S.C. Aquarium, Part 2 | Project Discovery Revisited


Food preparation for the many animals at the aquarium takes time. The songbirds eat different foods than the predatory birds. Some of the foods eaten by the birds include apples, peas, meal, carrots, fish, eggs, bananas, oranges, seeds, grains, corn, blueberries, flamingo fare (crab and fish), mealworms, wax worms, vitamins, and grapes. Most of the small birds eat once a day, but the larger birds, such as the great blue heron, eat twice a day. The birds in the aquarium exhibits come from rehabilitation facilities or other zoos. They are not considered releasable because they have incurred injuries or they have been born in captivity.

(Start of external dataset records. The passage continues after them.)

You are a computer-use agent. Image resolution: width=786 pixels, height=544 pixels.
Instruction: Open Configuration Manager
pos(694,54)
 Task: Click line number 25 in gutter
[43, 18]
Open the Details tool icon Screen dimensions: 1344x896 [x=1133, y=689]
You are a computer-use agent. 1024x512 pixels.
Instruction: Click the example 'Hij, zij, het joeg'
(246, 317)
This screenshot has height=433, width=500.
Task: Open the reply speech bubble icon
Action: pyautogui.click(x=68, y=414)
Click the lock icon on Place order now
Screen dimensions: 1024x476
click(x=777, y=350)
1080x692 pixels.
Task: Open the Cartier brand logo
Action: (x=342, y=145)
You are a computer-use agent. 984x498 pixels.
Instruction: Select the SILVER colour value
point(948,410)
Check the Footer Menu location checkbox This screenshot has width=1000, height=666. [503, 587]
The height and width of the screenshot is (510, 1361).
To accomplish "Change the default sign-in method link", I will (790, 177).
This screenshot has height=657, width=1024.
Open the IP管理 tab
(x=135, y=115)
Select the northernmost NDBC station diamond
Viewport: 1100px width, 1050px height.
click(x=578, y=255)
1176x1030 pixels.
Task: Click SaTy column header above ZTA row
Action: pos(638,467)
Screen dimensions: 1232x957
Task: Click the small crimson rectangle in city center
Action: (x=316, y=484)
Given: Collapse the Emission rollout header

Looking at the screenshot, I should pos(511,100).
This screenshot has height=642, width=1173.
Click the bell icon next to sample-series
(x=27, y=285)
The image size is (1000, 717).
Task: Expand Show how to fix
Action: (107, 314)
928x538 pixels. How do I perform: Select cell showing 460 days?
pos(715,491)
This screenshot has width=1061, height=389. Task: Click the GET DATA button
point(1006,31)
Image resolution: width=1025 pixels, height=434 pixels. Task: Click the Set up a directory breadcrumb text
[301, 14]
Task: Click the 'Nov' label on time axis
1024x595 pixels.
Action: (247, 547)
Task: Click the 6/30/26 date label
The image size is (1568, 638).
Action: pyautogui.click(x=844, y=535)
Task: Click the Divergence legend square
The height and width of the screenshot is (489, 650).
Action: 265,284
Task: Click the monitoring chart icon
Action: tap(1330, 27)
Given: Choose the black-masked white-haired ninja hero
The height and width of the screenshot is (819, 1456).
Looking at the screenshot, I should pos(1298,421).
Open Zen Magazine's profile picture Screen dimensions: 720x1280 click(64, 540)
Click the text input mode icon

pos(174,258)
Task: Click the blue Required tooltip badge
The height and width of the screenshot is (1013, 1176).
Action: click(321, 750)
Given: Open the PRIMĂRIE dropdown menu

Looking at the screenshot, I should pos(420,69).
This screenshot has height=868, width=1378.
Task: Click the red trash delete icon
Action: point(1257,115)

Reptiles are another feature of the aquarium exhibits. Snakes, lizards, crocodilian, and some amphibians are taken care of by herpetologists. The sources of the reptiles and amphibians are zoos and breeding programs. The staff uses gloves, a snake hook, and snake tongs to handle snakes. The exhibits at the aquarium are community exhibits. All snakes are carnivores. They eat rats, snails, and fish. Turtles are omnivores, which means they eat plants and animals. Their diets consist mostly of shrimp, mollusks, and fish.

Feeding and training animals is a job done by an animal behaviorist. Two river otters, Ashley and Edisto, are residents of the aquarium and are not considered releasable. Although they are trained wild animals, they are not pets. They go to stations or shift on command. The river otters like to play and need an environment with lots of stimulation. Enrichment items are toys and things that smell and get the otters’ attention. The exhibit in which the otters are displayed is modeled after a mountain stream. They eat clams, fish, carrots, fruit, vegetables, and small mammals.